Il Presidente della BCE ha tagliato il tasso dei depositi bancari a -0,40%. a Questo punto le banche perderebbero se volessero tenersi soldi in pancia. Al tempo stesso gli istituti di credito potranno ottenere denaro dalla banca centrale, sempre a tassi negativi, fino allo 0,40. Le due misure servono per spingere a investire nell’economia reale. Il tasso ordinario scende a zero per cento, la BCE potrà acquistare titoli del debito fino a 80 miliardi per mese. Di più Mario Draghi non poteva fare.
Basterà a salvarci dalla tenaglia bassa crescita-deflazione? Possiamo sperarlo, ma solo a condizione che i governi si decidano finalmente a fare scelte coraggiose di politica industriale, a investire direttamente (e a stimolare investimenti privati) in tecnologie avanzate, ricerca, cultura, nella protezione del territorio, nella riconversione ecologica delle città. Ma anche a programmare una robusta redistribuzione del reddito, per combattere le disuguaglianze che si sono accumulate negli anni del neoliberismo e aiutare giovani in cerca di lavoro.
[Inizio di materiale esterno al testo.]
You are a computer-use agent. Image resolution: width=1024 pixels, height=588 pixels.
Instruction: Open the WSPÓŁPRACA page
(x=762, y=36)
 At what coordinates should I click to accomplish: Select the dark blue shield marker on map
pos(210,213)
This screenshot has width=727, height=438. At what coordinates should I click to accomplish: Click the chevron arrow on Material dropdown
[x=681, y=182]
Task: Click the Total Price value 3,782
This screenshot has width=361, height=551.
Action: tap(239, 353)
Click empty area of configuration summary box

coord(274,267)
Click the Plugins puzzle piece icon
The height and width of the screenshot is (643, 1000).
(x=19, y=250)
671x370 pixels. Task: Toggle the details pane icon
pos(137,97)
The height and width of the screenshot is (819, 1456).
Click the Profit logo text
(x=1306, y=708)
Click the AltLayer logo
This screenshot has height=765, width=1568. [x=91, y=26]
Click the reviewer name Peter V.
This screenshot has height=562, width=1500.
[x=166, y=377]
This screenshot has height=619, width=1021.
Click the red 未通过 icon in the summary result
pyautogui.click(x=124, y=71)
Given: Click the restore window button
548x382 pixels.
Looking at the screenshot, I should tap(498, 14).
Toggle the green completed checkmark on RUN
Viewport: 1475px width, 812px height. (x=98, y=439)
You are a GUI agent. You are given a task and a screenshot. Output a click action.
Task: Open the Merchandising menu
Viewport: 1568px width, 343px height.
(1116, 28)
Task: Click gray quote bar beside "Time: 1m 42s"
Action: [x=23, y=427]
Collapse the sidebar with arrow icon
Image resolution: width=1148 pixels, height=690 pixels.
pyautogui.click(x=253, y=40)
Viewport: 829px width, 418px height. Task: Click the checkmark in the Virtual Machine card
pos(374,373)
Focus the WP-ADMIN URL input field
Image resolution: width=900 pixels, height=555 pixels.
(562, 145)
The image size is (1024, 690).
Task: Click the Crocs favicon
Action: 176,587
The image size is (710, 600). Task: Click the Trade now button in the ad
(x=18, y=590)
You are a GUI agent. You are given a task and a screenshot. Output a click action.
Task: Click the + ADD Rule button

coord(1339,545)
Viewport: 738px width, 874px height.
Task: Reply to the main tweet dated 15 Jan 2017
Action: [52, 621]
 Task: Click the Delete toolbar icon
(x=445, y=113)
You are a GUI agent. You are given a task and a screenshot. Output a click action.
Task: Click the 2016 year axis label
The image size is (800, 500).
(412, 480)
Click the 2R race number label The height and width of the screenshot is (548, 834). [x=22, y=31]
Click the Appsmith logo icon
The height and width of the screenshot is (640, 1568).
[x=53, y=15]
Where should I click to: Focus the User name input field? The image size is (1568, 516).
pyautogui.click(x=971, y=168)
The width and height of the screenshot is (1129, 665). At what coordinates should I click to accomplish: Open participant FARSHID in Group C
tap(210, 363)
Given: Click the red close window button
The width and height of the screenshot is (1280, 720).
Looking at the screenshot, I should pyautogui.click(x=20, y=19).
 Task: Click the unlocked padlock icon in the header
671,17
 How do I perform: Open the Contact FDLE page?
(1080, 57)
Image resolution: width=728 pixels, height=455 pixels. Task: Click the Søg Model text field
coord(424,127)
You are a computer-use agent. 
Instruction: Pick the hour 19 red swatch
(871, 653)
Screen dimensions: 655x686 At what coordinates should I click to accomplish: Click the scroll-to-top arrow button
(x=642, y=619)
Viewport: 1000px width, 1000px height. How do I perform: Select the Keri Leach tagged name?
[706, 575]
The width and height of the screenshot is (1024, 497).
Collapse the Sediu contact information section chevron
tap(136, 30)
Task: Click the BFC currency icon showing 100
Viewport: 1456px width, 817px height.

“Supremario is back” in Francoforte, leggerete questo sui giornali di domani. Ma c’è anche una super donna a Parigi e ha il volto di Sophie Marceau: ha rifiutato la legione d’onore che Hollande le offriva. Perché il presidente francese l’aveva appena consegnata anche al principe saudita ben Nayef. “Legione d’onore e decapitazioni” ha detto Sophie in molti meno caratteri di quanti non ne entrano in un tweet. Bravò!